Business, Design, and Engineering
The point of native apps is to provide a better experience than websites can offer. Watching a splash screen rotate a ‘Loading…’ spinner for 80 seconds isn’t it.
John Gruber
Performance is probably the most important part of user experience, but rarely talked about in design circles because designers can’t take credit for doing it. Performance is entirely in the hands of engineering and infrastructure teams.
That’s probably why Google has always been so good at it, and why people so happily overlook Google’s flaws every single day: it’s fast and it gets the job done. Given a choice between something fast but plain and something shiny but noticeably slower, fast usually wins; good performance is good user experience, and Google was always faster.
If you remember when Tweetie first came out, a relatively plain and native-looking iPhone Twitter client, it scrolled like nipples on butter when every other third-party iPhone app in the world scrolled like nipples on asphalt. Regardless of Tweetie and primary competitor Twitterrific’s appearance and respective feature sets at the time, Tweetie was impressive just because it felt fast.
Much has been said about The Daily’s general slowness. From chunky paging to long waits on the download, and the criticism is fair. But it highlights an issue that I only feel at ease talking about now that I no longer work for an iOS contracting company, and that’s the relationship between business, design, and engineering.
On great software teams—and I include the web in this, not just compiled native software—the three are in sync. But there are a great number of businesses in the world that don’t care about software and probably never will. Media companies, food and drink companies, cigarette companies: they love their core business, and they’re good at their core business, but the world is telling them they need an app. So they hire contractors, and that’s where things can get messy… because business isn’t always in the same boat as design and engineering.
Contractors aren’t bad. Contractors are usually sharp-shooters of incredible talent who have to bounce from project to project, never settling into a Primary Skill Set because every project calls for something different. But contractors aren’t in charge of the product the way they are when they write their own software: the client is. Contractors will take as much pride in their work as they can because they don’t want to be known for shipping anything bad, but they’ll always be overruled by The Money.
Clients are The Money, and they rarely acknowledge the importance of performance or even subtler design nuances, because they don’t know software. All The Money wants to know is whether the project is On Brand and whether it has Every Feature In The World. And that’s the problem. Every project has a deadline, every project has a budget, and nobody wants to spend half the budget making sure the product is bug-free and high-performance—to them that looks an awful lot like wastefulness—when they could spend their budget on features they can see.

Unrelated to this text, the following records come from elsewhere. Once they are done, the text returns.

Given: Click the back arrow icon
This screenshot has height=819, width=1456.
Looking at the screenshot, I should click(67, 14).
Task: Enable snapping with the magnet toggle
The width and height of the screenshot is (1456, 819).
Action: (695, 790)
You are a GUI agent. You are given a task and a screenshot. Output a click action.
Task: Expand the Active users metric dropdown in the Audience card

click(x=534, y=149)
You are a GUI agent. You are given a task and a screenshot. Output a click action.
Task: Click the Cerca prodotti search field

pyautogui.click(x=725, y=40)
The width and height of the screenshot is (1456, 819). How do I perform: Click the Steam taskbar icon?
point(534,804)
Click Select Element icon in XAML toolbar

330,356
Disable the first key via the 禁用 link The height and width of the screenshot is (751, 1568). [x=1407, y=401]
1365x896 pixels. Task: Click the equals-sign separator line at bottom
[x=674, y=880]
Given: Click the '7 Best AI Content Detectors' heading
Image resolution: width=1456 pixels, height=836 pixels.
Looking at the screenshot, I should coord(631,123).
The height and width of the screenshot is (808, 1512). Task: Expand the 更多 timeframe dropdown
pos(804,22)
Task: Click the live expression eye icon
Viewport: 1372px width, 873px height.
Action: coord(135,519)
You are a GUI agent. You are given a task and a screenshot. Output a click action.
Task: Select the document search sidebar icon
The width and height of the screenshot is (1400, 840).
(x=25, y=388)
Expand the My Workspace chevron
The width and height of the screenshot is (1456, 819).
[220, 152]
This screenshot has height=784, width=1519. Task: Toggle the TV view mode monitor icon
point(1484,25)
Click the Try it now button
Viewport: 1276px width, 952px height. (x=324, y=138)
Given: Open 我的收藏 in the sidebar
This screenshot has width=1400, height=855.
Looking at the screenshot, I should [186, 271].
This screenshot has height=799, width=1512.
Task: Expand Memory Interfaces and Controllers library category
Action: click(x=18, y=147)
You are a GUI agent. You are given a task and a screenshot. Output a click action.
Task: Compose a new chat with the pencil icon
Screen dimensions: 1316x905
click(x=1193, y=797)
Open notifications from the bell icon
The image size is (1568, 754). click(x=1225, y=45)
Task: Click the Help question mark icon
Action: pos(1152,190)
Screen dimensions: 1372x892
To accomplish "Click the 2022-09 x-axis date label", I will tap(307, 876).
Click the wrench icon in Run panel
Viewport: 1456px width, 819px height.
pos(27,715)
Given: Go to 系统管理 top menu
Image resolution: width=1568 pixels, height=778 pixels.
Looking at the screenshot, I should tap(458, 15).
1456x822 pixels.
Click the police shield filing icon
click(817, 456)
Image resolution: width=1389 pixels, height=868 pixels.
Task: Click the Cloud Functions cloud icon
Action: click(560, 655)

This doesn’t describe every contract gig. I’ve dealt with some great clients who have great taste and want to make something great for their customers. And that’s great. But there are plenty that aren’t great, and that’s not great for anybody.
I don’t have any insider knowledge on what happened at The Daily, I’m not even completely certain who designed it or developed it, but when we talk about final cut, when we talk about who decides what ships and what needs work, when we talk about prioritizing the tasks of software development under a deadline: the person who signs the checks at a billion dollar news company whose head of marketing said “we need to get on this iPhone App bandwagon” isn’t the right person to make those calls. Steve Jobs is so revered because he knows how to run a business and he has the taste and self-respect to not ship things until they’re ready. Most companies don’t. Most companies are beholden to arbitrary deadlines, and make crummy trade-offs to meet those deadlines. But that’s why most companies aren’t as beloved as Apple and Pixar. Most companies are in the business of selling shit because it’s profitable.